Interestingly, a cousin and a niece (the only strangers and uninformed entities in ‘Jerusalem’) had the audacity to dub me an ungrateful and stubborn Ekuona man (Ekuona is one of the eight Asante or Akan clans – it is the clan that I and my family belong to even though we find ourselves within the Offinso paramountcy, which is predominantly Asona). Surely, the events highlighted above portray me not as an ungrateful nephew, but as a principled and bold Ekuona royal – a man who calls a spade a spade.
What people should realise is that “No man is an island, entire of itself”– all humans depend on each other for survival. Without a doubt, all human beings are ‘designed’ to be both givers and receivers, just that some happen to be more generous than others. No adult (whether a president, cardinal, archbishop, politician, doctor, etc.) can confidently claim that he/she has never been a recipient of the helpful act or kind gesture of other human beings apart from their parents. Besides, even the stingiest or meanest human entity on earth may occasionally do some acts of charity.

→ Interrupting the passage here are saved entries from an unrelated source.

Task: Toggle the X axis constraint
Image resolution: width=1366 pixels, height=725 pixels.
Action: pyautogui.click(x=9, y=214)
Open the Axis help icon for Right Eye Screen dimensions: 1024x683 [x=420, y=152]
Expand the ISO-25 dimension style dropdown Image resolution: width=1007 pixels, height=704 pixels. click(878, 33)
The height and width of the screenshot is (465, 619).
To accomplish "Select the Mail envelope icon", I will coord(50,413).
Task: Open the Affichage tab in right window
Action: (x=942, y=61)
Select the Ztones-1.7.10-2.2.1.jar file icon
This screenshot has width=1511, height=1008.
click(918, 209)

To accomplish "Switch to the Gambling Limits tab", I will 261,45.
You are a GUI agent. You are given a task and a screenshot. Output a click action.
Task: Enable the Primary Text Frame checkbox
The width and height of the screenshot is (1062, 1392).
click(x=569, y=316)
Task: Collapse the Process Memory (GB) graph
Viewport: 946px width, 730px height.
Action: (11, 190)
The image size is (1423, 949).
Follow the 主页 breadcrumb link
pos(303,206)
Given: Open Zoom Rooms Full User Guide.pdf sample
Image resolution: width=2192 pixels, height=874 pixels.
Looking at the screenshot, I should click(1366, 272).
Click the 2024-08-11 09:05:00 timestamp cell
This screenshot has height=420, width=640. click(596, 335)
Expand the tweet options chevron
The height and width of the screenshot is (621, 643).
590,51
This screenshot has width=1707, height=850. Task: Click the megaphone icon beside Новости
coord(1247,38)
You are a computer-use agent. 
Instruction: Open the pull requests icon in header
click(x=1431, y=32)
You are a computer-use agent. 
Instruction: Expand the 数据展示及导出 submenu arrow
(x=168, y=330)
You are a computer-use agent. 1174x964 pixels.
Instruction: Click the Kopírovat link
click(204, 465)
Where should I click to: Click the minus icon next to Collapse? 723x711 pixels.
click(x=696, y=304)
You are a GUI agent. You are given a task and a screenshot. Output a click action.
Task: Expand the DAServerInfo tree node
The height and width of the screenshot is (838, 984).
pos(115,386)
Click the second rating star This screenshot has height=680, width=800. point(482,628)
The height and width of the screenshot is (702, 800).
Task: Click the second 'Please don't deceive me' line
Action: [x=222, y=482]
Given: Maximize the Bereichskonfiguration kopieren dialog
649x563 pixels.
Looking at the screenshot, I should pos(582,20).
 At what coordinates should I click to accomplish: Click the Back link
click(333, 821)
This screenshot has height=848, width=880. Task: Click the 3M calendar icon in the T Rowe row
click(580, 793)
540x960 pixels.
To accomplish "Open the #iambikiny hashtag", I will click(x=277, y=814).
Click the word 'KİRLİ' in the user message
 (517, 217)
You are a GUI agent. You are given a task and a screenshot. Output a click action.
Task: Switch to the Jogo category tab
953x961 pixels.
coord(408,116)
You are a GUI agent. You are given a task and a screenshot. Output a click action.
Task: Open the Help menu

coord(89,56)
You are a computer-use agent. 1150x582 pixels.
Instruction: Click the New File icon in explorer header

It is therefore unreasonable and unfair to expect people to overlook the mistreatments and bullying you subject them to, just because you have helped them in the past and are, perhaps, in position of authority. It is equally wrong for people to succumb to the instructions of people who have helped them, knowing that the request or instruction is manifestly/palpably unlawful and unreasonable.
As a matter of fact, the good deeds that some of us have done and are still doing for fellow human beings could significantly eclipse those of most known philanthropists in Ghana and probably West Africa, including archbishops and bishops. One thing that I, for instance, never do unless it is absolutely necessary and relevant, is letting people know what I do for others. So, dear giver, helper or Good Samaritan, it is about time you appreciated that you are not the only philanthropist on earth.
Therefore, do not expect your beneficiaries to do your bidding at all cost just because you have done them a good deed. Certainly, your beneficiaries may be compelled to endure your bullying in silence, or sweep your misconducts under the carpet; but for how long? As the Akan adage goes: ‘s3 nsuo taa aponkyerene a ogye woo’ (when too much water enters the body/system of a frog, it vomits by emitting a roaring sound).
This, I must admit, is the exact state in which I find myself at the moment; and I will not stop fidgeting until all the excess water, that is making me feel exceedingly uncomfortable at the moment, gets out of my system.